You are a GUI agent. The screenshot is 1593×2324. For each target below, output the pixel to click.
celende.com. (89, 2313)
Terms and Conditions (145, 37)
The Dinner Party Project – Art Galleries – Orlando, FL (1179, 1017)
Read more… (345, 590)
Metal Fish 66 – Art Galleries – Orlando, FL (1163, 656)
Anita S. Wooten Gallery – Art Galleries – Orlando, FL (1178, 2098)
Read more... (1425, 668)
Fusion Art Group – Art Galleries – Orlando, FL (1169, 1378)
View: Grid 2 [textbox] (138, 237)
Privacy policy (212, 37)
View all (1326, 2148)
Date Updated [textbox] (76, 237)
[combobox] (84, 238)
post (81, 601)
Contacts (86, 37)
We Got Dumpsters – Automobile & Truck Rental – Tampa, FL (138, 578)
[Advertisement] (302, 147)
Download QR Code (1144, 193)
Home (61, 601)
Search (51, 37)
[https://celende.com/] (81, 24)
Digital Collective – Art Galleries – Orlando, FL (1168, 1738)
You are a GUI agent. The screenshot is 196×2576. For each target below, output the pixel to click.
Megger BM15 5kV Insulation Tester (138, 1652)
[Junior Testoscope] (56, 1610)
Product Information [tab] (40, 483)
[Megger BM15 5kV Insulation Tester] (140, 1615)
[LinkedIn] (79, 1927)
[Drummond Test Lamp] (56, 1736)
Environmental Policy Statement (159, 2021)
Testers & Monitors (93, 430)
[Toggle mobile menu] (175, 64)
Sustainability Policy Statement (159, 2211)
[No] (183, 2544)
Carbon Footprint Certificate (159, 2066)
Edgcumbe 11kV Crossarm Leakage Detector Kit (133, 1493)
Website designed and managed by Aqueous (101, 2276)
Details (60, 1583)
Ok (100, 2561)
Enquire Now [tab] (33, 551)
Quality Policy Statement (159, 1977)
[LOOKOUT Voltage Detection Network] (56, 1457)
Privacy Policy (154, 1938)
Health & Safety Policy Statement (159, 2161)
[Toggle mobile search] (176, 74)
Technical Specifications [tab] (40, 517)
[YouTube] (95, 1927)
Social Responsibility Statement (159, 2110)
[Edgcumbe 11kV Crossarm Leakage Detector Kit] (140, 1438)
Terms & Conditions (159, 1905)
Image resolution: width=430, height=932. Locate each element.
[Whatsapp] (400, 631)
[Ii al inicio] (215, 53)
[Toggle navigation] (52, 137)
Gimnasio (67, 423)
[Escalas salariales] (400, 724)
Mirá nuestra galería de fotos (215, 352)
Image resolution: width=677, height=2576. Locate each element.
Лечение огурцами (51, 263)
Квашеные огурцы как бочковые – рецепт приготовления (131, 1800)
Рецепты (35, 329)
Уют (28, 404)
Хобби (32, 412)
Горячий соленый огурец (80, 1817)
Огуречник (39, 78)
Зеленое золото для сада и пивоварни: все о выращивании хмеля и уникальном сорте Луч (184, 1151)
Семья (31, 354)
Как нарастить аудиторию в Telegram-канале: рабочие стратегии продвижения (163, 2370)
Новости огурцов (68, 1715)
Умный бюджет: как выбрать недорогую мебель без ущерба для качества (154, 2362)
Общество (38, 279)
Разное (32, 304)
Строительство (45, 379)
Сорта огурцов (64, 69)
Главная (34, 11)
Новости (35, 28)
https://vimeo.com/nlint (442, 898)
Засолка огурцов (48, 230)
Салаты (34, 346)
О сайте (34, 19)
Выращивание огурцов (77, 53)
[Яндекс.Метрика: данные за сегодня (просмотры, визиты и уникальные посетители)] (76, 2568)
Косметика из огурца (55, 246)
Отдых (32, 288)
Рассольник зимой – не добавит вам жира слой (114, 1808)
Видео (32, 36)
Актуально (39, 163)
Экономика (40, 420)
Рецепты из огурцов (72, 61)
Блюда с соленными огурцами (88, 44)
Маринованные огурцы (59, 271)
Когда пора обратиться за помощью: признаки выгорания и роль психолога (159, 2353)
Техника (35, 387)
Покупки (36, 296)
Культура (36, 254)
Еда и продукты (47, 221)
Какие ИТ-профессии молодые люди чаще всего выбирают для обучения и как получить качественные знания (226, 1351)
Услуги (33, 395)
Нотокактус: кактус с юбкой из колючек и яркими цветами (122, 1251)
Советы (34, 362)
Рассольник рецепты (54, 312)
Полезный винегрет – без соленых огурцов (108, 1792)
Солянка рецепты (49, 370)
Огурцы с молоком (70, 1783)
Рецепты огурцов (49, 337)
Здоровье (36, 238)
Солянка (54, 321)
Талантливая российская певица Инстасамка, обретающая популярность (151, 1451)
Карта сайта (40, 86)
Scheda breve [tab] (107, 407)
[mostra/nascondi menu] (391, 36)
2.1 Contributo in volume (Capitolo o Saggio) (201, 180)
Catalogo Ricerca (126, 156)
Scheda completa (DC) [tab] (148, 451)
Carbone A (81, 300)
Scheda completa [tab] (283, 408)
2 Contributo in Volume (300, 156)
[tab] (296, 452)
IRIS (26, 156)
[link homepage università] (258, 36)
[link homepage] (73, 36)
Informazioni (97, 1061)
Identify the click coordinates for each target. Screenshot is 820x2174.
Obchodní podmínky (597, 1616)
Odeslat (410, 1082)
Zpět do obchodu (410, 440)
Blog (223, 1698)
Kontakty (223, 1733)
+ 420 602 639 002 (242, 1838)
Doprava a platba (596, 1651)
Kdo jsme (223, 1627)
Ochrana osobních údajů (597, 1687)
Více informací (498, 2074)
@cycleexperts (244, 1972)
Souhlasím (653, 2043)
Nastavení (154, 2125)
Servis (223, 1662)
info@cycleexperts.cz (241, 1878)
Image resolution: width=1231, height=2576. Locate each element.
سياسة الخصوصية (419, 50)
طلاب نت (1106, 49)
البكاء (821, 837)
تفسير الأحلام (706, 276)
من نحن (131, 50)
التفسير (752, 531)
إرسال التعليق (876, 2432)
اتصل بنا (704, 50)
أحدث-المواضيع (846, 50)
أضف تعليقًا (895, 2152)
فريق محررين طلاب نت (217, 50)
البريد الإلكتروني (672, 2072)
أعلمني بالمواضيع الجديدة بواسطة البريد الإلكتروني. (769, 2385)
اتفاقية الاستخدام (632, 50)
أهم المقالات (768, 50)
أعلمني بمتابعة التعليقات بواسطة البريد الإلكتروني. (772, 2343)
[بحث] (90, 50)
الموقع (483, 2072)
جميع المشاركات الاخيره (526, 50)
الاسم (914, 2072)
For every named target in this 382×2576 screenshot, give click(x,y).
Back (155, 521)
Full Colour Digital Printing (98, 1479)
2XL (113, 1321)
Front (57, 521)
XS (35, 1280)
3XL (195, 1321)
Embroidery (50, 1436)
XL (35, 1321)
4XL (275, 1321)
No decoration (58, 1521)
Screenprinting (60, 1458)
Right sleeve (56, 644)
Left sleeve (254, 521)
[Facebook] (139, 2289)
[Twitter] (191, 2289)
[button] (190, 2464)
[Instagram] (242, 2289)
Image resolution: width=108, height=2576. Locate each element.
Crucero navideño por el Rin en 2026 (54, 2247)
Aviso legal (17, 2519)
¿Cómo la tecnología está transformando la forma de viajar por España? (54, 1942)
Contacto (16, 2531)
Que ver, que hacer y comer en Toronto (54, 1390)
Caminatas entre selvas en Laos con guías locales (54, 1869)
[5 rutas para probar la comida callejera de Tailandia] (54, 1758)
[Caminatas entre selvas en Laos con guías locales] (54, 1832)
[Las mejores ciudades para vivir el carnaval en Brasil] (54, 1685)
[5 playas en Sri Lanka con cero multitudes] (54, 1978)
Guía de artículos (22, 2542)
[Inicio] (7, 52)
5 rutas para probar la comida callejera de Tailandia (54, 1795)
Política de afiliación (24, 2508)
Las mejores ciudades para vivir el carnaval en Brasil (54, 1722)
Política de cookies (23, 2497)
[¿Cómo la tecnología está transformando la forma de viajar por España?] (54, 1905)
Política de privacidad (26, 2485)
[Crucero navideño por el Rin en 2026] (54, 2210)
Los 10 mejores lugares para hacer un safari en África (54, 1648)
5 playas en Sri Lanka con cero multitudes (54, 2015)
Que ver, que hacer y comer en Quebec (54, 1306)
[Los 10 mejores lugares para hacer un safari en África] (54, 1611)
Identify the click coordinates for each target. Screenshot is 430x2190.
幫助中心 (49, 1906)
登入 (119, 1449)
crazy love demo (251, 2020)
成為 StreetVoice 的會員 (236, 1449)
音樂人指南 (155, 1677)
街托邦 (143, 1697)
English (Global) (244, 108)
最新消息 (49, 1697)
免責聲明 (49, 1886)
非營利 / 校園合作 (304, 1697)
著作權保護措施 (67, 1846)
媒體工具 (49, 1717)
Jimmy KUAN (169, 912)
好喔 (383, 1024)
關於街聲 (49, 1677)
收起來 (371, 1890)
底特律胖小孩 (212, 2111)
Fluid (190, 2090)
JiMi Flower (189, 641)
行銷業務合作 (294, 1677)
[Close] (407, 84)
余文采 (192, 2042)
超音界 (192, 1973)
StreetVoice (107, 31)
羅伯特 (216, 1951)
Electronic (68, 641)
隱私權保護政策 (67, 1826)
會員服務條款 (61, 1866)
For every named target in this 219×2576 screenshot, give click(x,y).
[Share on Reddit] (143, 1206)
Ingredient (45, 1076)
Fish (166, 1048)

→ **PROBLEM**
Retype the records above, but only those lines that fall between the line containing "سياسة الخصوصية (419, 50)" and the line containing "أهم المقالات (768, 50)", with both of those lines included, exactly as written.

→ **RESPONSE TO THIS EXERCISE**
سياسة الخصوصية (419, 50)
طلاب نت (1106, 49)
البكاء (821, 837)
تفسير الأحلام (706, 276)
من نحن (131, 50)
التفسير (752, 531)
إرسال التعليق (876, 2432)
اتصل بنا (704, 50)
أحدث-المواضيع (846, 50)
أضف تعليقًا (895, 2152)
فريق محررين طلاب نت (217, 50)
البريد الإلكتروني (672, 2072)
أعلمني بالمواضيع الجديدة بواسطة البريد الإلكتروني. (769, 2385)
اتفاقية الاستخدام (632, 50)
أهم المقالات (768, 50)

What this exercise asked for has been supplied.